[Recorded data]
◇ ◇ ◇ ◇

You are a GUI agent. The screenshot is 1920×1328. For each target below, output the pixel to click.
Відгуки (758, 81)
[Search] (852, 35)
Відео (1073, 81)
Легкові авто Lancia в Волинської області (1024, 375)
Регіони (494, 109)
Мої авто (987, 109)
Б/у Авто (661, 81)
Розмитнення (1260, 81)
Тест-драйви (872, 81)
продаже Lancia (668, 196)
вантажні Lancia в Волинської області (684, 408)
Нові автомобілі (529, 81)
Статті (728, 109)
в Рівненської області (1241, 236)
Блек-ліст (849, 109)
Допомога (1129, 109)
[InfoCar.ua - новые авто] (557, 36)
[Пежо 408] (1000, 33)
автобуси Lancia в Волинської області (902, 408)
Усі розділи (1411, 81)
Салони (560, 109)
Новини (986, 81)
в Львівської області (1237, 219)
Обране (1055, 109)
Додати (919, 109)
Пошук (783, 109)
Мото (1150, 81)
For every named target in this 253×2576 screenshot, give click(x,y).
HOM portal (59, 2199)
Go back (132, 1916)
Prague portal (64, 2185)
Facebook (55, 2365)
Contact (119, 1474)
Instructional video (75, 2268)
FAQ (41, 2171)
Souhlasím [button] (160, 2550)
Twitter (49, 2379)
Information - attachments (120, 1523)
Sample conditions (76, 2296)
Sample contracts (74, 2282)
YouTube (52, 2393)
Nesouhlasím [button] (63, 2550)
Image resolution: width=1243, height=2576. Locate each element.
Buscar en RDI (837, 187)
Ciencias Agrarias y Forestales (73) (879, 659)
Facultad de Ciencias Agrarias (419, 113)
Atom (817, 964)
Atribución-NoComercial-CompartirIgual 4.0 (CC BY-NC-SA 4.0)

◇ ◇ ◇ ◇

*Requirement*. Among the records, find each line where the word "Волинської" occurs, and copy it.

*Result*.
Легкові авто Lancia в Волинської області (1024, 375)
вантажні Lancia в Волинської області (684, 408)
автобуси Lancia в Волинської області (902, 408)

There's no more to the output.